Receipt validation helps you prevent users from accessing content they have not purchased.

Point of validation

It is best practice to validate the receipt at the point where your application’s content is distributed.

  • Local validation: For client-side content, where all content is contained in the application and is enabled once purchased, the validation should take place on the target device, without the need to connect to a remote server. Unity IAP is designed to support local validation within your application. See Local validation below for more information.
  • Remote validation: For server-side content, where content is downloaded once purchased, the validation should take place on the server before the content is released.

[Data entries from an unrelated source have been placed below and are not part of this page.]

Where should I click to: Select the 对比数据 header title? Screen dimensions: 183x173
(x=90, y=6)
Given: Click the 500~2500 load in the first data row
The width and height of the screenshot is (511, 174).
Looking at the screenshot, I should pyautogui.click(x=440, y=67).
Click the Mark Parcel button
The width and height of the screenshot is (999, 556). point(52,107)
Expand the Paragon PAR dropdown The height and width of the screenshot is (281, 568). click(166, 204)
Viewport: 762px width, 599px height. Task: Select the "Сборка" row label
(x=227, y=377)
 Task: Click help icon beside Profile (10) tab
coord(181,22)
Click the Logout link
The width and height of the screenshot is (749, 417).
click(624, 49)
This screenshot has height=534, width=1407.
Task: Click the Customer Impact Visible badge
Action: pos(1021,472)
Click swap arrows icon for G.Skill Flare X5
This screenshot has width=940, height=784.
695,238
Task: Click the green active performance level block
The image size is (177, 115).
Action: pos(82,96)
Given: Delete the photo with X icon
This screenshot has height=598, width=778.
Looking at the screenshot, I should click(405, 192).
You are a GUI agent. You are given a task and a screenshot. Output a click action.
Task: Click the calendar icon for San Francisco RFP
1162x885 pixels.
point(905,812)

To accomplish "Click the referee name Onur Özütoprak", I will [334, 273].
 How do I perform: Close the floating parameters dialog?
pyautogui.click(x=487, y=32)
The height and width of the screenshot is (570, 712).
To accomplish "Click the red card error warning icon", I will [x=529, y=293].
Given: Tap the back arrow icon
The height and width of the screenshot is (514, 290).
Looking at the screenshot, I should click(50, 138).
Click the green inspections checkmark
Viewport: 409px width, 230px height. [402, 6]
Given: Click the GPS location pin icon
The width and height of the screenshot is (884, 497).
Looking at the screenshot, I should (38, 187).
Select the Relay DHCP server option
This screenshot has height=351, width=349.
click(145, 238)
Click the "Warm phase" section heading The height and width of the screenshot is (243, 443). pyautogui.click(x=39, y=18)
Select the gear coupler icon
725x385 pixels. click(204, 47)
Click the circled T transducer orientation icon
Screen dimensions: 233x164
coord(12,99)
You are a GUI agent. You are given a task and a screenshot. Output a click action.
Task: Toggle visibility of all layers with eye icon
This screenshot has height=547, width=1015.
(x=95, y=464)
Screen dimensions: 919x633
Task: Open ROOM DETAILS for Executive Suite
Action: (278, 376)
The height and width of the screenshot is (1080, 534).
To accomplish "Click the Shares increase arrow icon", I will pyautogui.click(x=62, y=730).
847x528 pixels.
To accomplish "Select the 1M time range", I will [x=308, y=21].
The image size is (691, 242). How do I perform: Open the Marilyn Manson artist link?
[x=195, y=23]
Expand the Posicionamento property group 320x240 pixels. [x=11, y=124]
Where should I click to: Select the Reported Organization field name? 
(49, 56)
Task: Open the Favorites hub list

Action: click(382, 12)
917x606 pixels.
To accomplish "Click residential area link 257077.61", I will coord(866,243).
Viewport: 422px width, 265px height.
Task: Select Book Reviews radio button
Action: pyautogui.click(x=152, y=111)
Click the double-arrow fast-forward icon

Unity does not offer support for server-side validation; however, third-party solutions are available, such as Nobuyori Takahashi’s IAP project.

Local validation

If the content that the user is purchasing already exists on the device, the application simply needs to make a decision about whether to unlock it.

Unity IAP provides tools to help you hide content and to validate and parse receipts through Google Play and Apple stores.

Obfuscating encryption keys

Receipt validation is performed using known encryption keys. For your application, this is an encrypted Google Play public key, and/or Apple’s root certificate.

If a user can replace these, they can defeat your receipt validation checks, so it is important to make it difficult for a user to easily find and modify these keys.

Unity IAP provides a tool that can help you obfuscate your encryption keys within your Application. This confuses or jumbles the keys so that it is much harder for a user to acces them. In the Unity menu bar, go to Window > Unity IAPAbbreviation of Unity In App Purchase
See in Glossary
> IAP Receipt Validation Obfuscator.

The Obfuscator window
The Obfuscator window

This window encodes both Apple’s root certificate (which is bundled with Unity IAP) and your Google Play public key (from the application’s Google Play Developer Console’s Services & APIs page) into two different C# files: AppleTangle and GooglePlayTangle. These are added to your project for use in the next section.

Note that you do not have to provide a Google Play public key if you are only targeting Apple’s stores, and vice versa.

Validating receipts

Use the CrossPlatformValidator class for validation across both Google Play and Apple stores.

You must supply this class with either your Google Play public key or Apple’s root certificate, or both if you wish to validate across both platforms.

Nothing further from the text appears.